Si sentì il grugnito del bulldozer a meno di cinquanta metri. Le deboli

case soccombevano sotto le pesanti macchine mentre i proprietari

scappavano verso la salvezza. Si potevano sentire i pulcini emettere versi

rauchi mentre cercavano di allontanarsi dalle mascelle del terribile

mostro. Fuori dalle case, mentre facevano roteare i manganelli, poliziotti

dalla faccia truce erano in attesa. Simbolo di oppressione e brutalità

contro i poveri. Fermi, sospesi fra emozioni contrastanti e senso di autorità,

guardavano quelli che dovevano essere sgomberati che non facevano

alcun tentativo di resistenza. Gli occupanti fuggivano fuori dalle

loro case instabili. I loro animali e i loro figli correvano il grave rischio

di essere travolti dal mostro senza cuore. Nella prima casa un bambino

di cinque anni era morto schiacciato poiché era tornato indietro a prendere

il suo giocattolo.
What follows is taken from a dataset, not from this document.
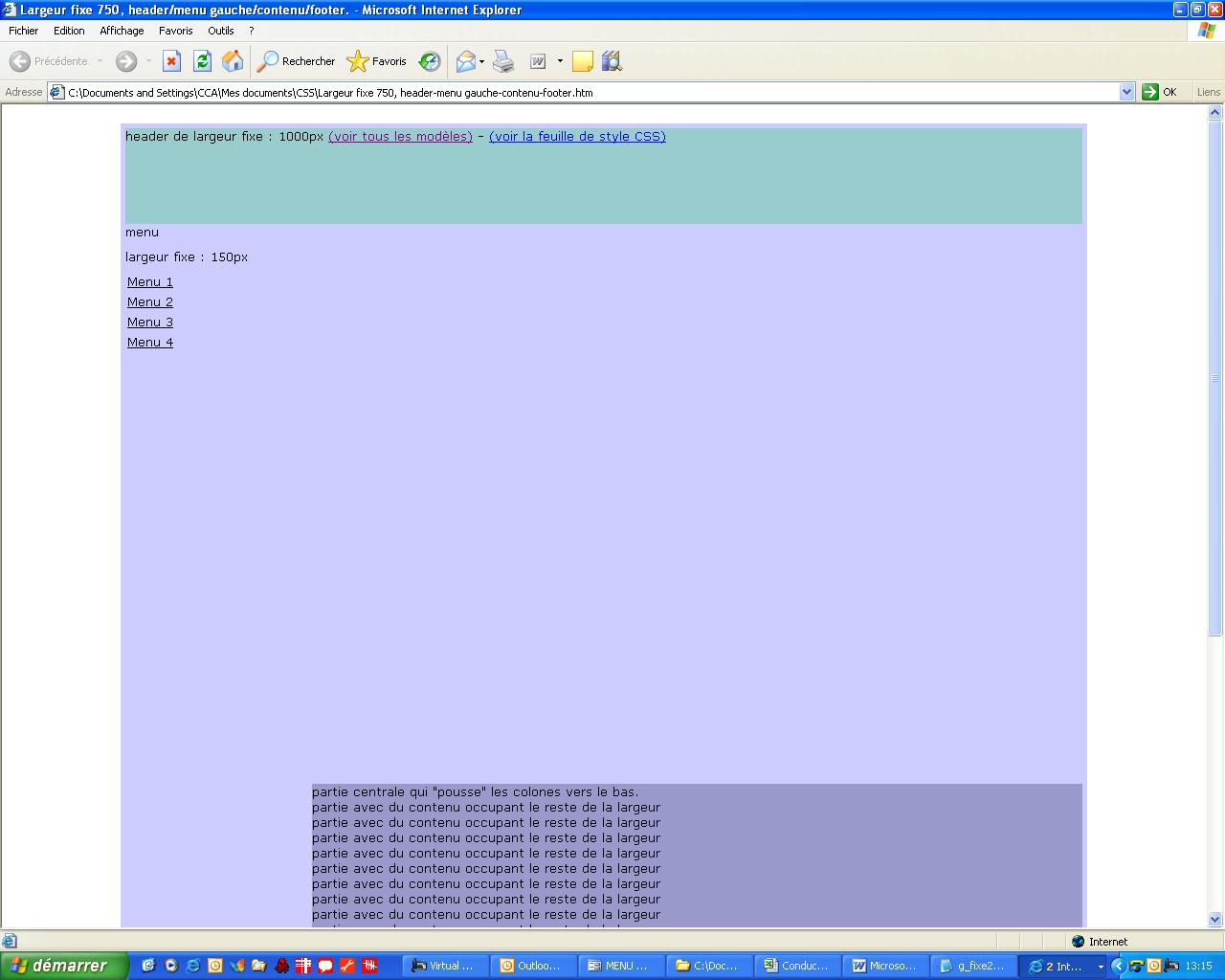
Task: Open the Outils menu
Action: point(221,31)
I poliziotti avevano pensato che fosse un cane e

lo avevano ignorato del tutto; la madre del bimbo era andata nell’en-

troterra e lo aveva lasciato in custodia a una cugina che la sera prima

era andata a una serata in discoteca nello slum vicino. Non sapeva che

il mostro avrebbe colpito a mezzanotte. “Signore del cielo, perché io?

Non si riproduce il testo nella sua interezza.